Uelzen muss zuhause bleiben
Die ganzen Reiseführer mit ihren angeblichen Geheimtipps (wo dann die Leute vom Tegernsee und aus Uelzen sitzen und versuchen Großstadt-Boheme zu spielen) kannste vergessen. Der Laden nur für Bleistifte in China-Town? Wegradiert. Die Nomad Bar (aus)geleert. Viele Hot-Spots sind erkaltet, verschwunden. Wie die Reiseboutique Flight 001 im Village – last departure. Lass uns die Guides neu schreiben, am besten vom richtigen Leben.
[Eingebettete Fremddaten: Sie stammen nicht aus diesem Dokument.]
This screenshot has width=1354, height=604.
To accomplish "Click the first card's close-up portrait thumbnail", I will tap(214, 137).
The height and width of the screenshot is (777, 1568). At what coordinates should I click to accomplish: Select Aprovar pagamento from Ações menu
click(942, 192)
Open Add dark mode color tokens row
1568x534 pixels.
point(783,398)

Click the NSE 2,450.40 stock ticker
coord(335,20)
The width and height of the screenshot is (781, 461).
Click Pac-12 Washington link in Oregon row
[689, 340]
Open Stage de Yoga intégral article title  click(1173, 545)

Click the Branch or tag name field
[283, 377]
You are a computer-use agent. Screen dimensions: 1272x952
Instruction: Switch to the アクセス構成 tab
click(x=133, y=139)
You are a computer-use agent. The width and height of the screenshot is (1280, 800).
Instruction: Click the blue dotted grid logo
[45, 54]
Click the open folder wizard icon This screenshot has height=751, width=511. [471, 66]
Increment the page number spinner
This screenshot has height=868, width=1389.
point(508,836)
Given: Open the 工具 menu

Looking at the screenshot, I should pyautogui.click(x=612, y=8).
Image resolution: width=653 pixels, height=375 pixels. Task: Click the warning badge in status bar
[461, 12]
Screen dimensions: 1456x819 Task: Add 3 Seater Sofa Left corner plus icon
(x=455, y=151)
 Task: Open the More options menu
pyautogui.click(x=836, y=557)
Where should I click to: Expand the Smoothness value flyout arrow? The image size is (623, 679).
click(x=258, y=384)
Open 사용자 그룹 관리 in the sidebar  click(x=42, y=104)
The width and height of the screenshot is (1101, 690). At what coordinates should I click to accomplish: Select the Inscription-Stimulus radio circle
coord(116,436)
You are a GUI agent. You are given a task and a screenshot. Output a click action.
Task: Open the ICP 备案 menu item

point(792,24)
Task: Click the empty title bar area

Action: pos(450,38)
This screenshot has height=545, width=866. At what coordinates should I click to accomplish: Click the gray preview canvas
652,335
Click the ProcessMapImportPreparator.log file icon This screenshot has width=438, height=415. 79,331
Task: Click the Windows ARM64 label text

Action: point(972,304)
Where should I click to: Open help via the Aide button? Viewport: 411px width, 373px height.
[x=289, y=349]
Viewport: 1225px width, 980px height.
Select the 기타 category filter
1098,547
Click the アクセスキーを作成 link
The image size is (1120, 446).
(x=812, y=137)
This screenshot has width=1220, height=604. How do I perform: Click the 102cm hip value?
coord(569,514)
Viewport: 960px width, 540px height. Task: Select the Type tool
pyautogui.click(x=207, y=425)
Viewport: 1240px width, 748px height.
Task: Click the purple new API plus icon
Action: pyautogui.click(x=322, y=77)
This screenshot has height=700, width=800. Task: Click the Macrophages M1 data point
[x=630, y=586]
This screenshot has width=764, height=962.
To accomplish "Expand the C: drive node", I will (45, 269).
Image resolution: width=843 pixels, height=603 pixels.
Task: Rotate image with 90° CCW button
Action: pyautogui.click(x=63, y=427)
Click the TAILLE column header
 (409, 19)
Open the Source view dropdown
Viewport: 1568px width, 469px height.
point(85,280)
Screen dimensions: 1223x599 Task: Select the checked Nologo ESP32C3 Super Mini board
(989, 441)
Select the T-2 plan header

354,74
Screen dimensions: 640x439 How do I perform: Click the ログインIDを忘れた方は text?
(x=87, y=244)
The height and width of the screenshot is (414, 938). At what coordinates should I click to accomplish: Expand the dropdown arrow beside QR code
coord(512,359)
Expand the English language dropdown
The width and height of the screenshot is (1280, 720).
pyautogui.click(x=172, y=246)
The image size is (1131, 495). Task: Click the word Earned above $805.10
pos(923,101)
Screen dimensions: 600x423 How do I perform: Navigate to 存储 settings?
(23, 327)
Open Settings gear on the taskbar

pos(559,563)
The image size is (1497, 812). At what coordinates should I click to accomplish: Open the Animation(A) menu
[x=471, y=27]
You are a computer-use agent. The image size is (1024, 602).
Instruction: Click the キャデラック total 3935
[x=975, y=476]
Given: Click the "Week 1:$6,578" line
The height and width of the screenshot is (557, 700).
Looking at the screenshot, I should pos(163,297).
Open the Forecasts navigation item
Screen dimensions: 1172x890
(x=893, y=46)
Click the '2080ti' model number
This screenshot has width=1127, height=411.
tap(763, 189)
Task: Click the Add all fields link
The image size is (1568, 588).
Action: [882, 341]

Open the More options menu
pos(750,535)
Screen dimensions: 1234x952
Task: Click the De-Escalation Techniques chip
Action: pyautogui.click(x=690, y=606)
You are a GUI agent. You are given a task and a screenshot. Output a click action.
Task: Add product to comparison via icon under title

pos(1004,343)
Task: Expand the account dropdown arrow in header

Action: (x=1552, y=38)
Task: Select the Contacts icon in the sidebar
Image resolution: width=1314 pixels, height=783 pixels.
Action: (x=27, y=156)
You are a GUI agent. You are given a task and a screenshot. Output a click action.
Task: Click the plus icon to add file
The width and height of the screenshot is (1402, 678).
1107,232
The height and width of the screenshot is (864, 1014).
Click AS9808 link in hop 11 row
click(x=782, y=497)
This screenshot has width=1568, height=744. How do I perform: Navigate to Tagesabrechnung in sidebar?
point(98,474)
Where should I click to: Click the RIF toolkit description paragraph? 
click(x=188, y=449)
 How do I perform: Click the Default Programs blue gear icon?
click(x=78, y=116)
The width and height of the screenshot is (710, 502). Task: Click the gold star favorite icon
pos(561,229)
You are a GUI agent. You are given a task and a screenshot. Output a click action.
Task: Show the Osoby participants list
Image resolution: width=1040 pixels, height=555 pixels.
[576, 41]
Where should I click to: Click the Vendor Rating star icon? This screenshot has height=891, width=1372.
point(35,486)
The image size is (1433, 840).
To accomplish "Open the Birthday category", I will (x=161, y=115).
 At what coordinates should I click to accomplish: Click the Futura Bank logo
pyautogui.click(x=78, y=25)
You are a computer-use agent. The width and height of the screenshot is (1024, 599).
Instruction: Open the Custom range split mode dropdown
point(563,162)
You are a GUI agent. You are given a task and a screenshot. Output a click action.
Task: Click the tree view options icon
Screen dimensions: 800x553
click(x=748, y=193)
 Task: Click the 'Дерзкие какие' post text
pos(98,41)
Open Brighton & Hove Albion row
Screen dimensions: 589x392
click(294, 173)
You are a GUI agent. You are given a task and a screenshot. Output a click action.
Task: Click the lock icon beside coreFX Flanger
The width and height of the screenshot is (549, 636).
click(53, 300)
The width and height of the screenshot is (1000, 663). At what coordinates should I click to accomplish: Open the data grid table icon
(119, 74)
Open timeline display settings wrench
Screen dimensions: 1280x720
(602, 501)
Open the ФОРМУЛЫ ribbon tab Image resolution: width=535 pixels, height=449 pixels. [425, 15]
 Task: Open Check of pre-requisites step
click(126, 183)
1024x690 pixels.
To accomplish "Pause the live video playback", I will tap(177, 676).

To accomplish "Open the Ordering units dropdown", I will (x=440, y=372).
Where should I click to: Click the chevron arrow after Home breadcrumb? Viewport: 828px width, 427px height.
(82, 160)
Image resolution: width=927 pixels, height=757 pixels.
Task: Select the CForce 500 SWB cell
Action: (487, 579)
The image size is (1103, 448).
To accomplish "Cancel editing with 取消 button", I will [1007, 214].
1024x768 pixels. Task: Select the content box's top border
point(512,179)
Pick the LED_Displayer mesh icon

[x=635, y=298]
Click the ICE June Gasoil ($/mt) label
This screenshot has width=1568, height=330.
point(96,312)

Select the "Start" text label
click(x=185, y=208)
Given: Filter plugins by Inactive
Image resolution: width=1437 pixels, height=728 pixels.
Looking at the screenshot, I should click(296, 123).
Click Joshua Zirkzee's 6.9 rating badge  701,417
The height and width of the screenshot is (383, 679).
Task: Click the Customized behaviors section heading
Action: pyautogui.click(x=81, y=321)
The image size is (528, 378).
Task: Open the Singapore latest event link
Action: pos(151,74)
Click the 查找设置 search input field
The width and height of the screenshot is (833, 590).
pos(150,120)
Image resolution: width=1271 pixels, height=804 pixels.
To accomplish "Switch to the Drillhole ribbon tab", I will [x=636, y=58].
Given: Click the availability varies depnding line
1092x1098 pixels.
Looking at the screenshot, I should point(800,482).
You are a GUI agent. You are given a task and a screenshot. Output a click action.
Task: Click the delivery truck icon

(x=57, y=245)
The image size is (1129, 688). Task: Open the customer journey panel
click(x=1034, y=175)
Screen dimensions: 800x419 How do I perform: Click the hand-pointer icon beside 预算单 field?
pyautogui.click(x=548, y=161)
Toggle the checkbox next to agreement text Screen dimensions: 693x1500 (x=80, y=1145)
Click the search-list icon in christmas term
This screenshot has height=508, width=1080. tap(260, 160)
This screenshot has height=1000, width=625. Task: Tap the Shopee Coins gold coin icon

Nur so lässt sich das innere Gleichgewicht wieder finden.
Die ersten, zarten Vibes
Erstmals muss der Bürgermeister eine Werbe-Kampagne für diese besondere Insel starten: „It’s time for New York City.“ Bei 67 Millionen Touristen im Jahr, ein Viertel davon aus Europa, war das nie nötig gewesen. Norah Jones könnte die Hymne darauf singen: „I’ll go back to Manhattan…“ Ab ins Land der Behauptungen, hin zur Selbstbehauptung. Am Nachmittag dann, wie bestellt, ein Saxophonspieler am Columbus Circle. Noch ist nicht alles verloren. Da tönt leise die Kraft der Stadt durch, die guten alten Vibes. Du beginnst Dich glücklich zu schätzen, diese Stadt jetzt mehr oder weniger für Dich zu haben. Sie mit neuen Augen zu sehen.
In Frankfurt gelandet, der sonst so distanzierte Flughafen will Dich aufmuntern: „Embracing the wold again. Guiding you to new adventures.“ Bei der Ankunft in Stuttgart leuchtet Dir die Provinz-Kampagne von „The Länd“ entgegen. Spätestens jetzt beginnst Du New York City bereits wieder zu vermissen.